Traveling & the Writer Perspective
I’m having trouble finishing up the vacation story, which may be fine because I’m honestly not sure how many people care?
But there is something else I want to talk about concerning travel, and that’s how it affects a writer’s perspective.
We all get buried by our routines and habits. Sometimes it’s difficult to break out of our own perspective and write something fresh. There’s the old writing rule, “Write what you know.” But that’s pretty obvious isn’t it? And it doesn’t apply in every case. I think back to when I was a janitor working nights. I didn’t have much of a life, and really the only thing going on in my life was being a janitor. Write what you know, eh? Well that would have been the most mind numbing story I can possibly imagine.
So yes, we have to break from routine and experience new things in order to put some spark in our perspective.

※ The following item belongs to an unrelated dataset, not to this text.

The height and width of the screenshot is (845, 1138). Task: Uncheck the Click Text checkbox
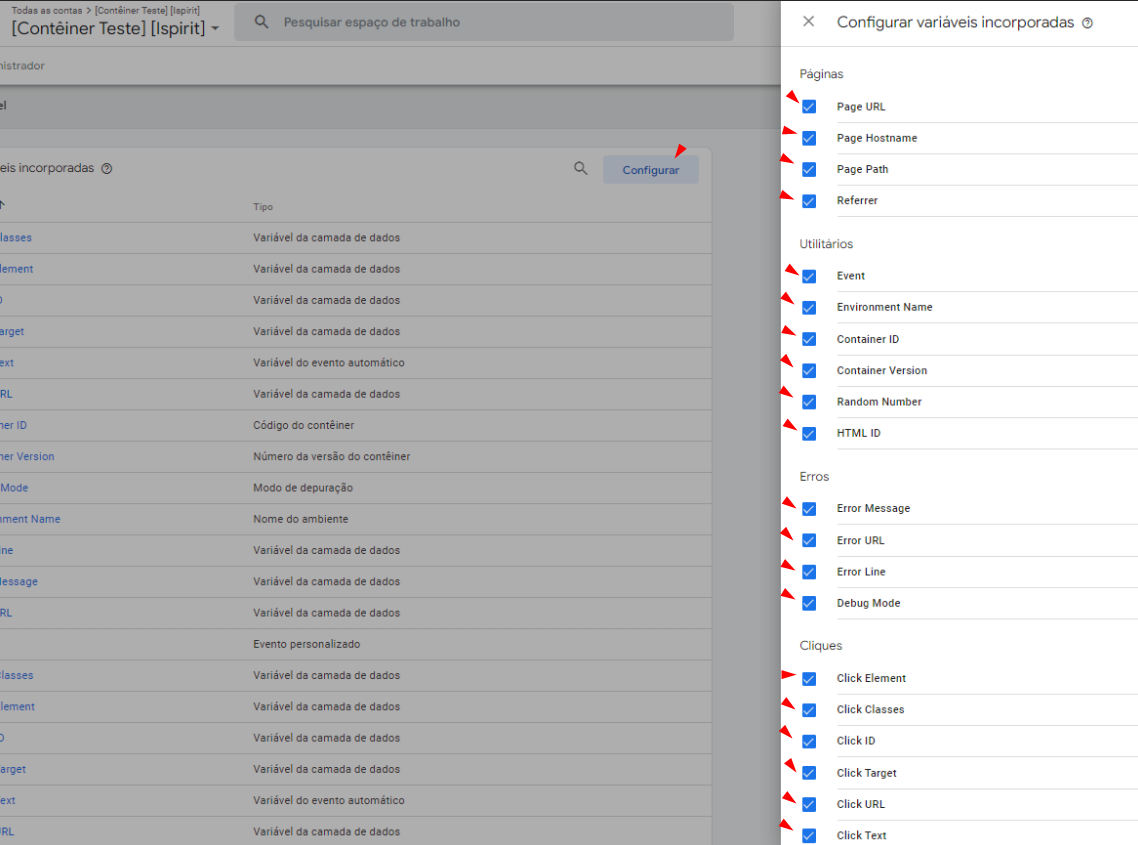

Travelling does this really well. Each time I go to Mexico, I marvel at all the tiny differences between Mexico and the United States.
Building codes for one. There, a person can choose to live in a 5×5 adobe shack with a corrugated tin roof. If they want to ‘expand’ their house, they just toss on a second level, or knock down a wall and build a new room.
In the U.S., we are smothered in beauracracy. Want a new room on your house? Well, that requires a permit from the city with full approval and 500 point inspection. Do you still want to build that room?
This encourages some crazy random construction in Mexico. You will see things that you would never see in the United States. Things like rebar poking up from the tops of buildings. Ya know, those steel rods they set as a guide for the concrete? Yeah, well in the U.S. they cut that stuff off and patch it up when they’re done with the construction. In Mexico, literally every building has rebar poking out of the roof. Why? Because they might want to expand someday…
How does this apply to writing and fiction? Imagine two societies at opposite extremes. One of them is badly beauracratic in the name of public safety. Everything you do is subject to the permit, approval, and inspection of others. The second society requires no permits or inspections, and allows you to do pretty much whatever you want.
Since I’m interested in sci-fi, it’s fascinating to see how this might apply. If I was going to write about an alien culture, I’d start closer to home as a basis. I’d look at the differences between cultures that exist here on Earth, and then I’d extrapolate that on another species and take into account millions of years of separate evolution.
They might have all kinds of bizarre customs and rituals, or things that seem insane from a human perspective. You almost can’t go too far with this, because we’re talking about aliens, right?
So traveling is definitely good for the perspective. My only problem now is that I’m back in the same old routine, which feels a bit stifling after a nice vacation. Now I’ve got to find ways to freshen my perspective here at home.
What tricks do you use to change your perspective?